# Brief:
In the comment thread below about crowds at the Louvre, one visitor recalls being disappointed by how small the Mona Lisa seemed. In one to three sentences, explain why that comment says the painting looked so small.

# Document extract:
● ● ● ● ● ● ●

Mass tourism is only a problem if you aren’t in the business of catering to tourists.
Seems like the actual problem is wages, staffing, and working conditions. The problem is greed at the top. Big fucking surprise.
Maybe they shouldn’t aggregate so much world heritage into a single complex?
Oh no. Now where will I go to see stolen loot?
oh no. where will dan brown’s hero have his adventures now?
The secret chamber in Mount Rushmore.
No one goes to the Louvre, it’s too crowded.
Straight out of Futurama:
“Did many people drive in new York city, Fry?”
“No way! There was too much traffic!”
It’s often attributed to Yogi Berra, but it’s older than that: https://quoteinvestigator.com/2014/08/29/too-crowded/
So you’re saying this joke wasn’t used in Futurama?
Thousands and thousands of people line up every day to wait in long, slow moving lines just to get to the barrier around the Mona Lisa to photograph it.
The Mona Lisa might be the most reproduced image in all of history. And the people who get the opportunity to see it in person can only think to photograph it one more time.
It’s almost if that were the point. Taking a selfie with Lisa is the correct way to experience this art. If your camera broke, there is no reason to wait on line just to what, see the painting?
Pro tip, seek out the “Spanish Mona Lisa” which was produced by the same art team as the real Mona Lisa as one of its pro or trial pieces and you can get right up to it, nearly. Saw it at an expo in Shanghai and the family loved it. https://en.wikipedia.org/wiki/Mona_Lisa_(Prado)
My experience visiting the Mona Lisa was being disappointed how small it was hanging on the wall, looking even smaller surrounded by all the protective glass, and then even smaller because of how far back the crowd has to stand.
That was a split second thought, interrupted by being aggressively pushed forward so that people behind me could get a better look with their cameras, while I’m pushing back, trying not to trample a tiny kid standing in front of me. Easily the worst part of my visit to France was seeing the Mona Lisa.
It is absolutely mind boggling. So much amazing art at the Louvre and the only thing people want to see is a small picture we have all seen hundreds of time.
It’s no longer about seeing the small picture we’ve seen hundreds of times.
It’s about showing their followers and friends on social media that they were physically there to take a picture of a portrait that everyone has seen hundreds of times.
Social media is killing our species.
Oh, I remember going to the Louvre well before Social Media and back then most people around the Mona Lisa were, just like nowadays, far more worried about taking pictures of it than actually just enjoying it.
IMHO, people always tended to be weird around famous shit and famous people.
It wasn’t social media that made most people be like that. Most likely it’s the reverse: social is successful because most people are like that.
its incredible, and you get to enjoy the awesome works on the floors leading to the fake mona lisa in peace.
all the idiots beeline to the little chamber that can be skipped altogether (you can glimpse on the mini painting and the huge crowd from the grand hallway outside)
the museum also had nintendo switch audio guides with almost working gps tracking and some audios were actually interesting. rule of thumb: if they start with french names you never heard of its not getting better.
Probably a lot of overlap with the type of people that spend hundreds of dollars to see a popular band play their most popular song everyone’s heard several times.

● ● ● ● ● ● ●

# Data provided:
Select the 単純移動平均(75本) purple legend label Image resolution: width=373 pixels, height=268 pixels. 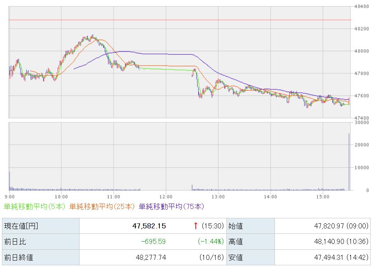click(x=171, y=207)
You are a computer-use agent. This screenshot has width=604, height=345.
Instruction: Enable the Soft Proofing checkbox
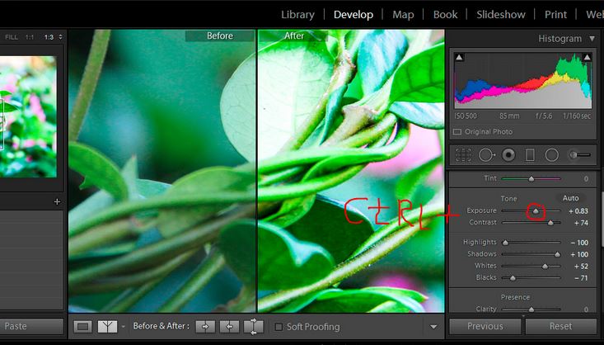(279, 327)
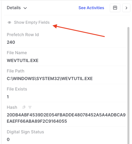Click the eye icon for empty fields
The width and height of the screenshot is (132, 144).
[9, 23]
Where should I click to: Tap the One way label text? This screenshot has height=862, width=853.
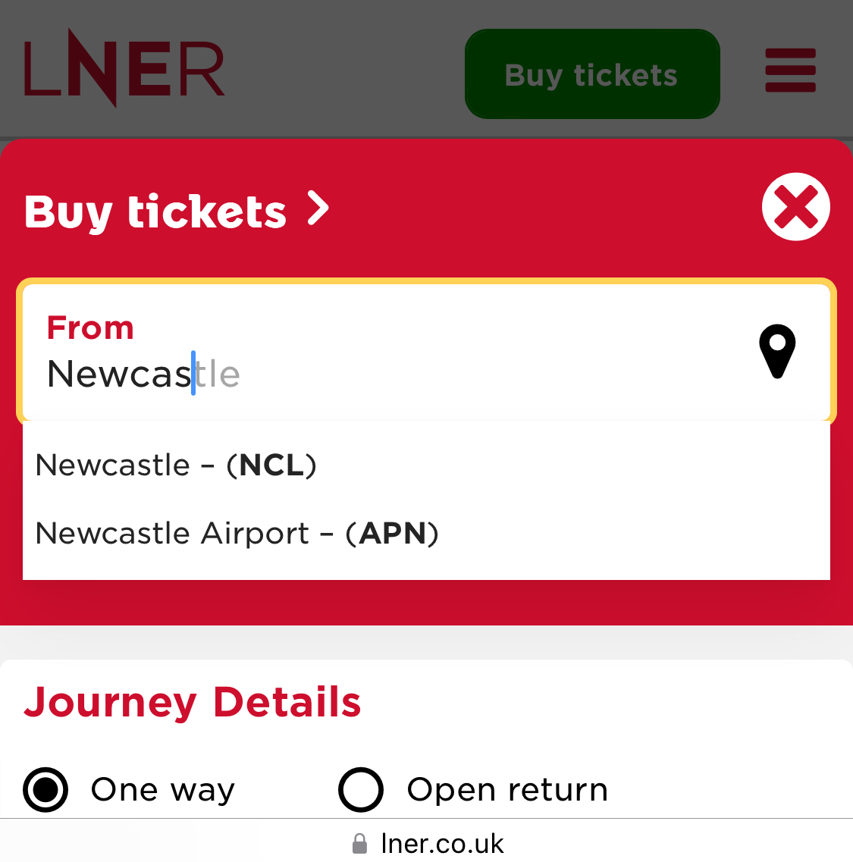(163, 790)
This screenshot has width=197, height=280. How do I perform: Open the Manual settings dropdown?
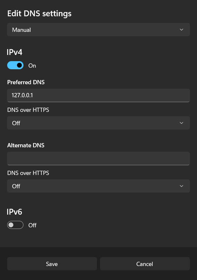[98, 29]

● ● ● ● ● ● ●

# Output for this task:
The painting was already small hanging on the wall, and it looked even smaller surrounded by all the protective glass. It seemed smaller still because the crowd has to stand so far back from it.